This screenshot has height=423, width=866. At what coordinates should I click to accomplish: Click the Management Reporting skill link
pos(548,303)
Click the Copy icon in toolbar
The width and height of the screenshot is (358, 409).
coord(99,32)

* _Assignment_
Output each of the records exactly as it stands above.

* _Output for this exercise_
This screenshot has height=423, width=866. At what coordinates should I click to accomplish: Click the Management Reporting skill link
pos(548,303)
Click the Copy icon in toolbar
The width and height of the screenshot is (358, 409).
coord(99,32)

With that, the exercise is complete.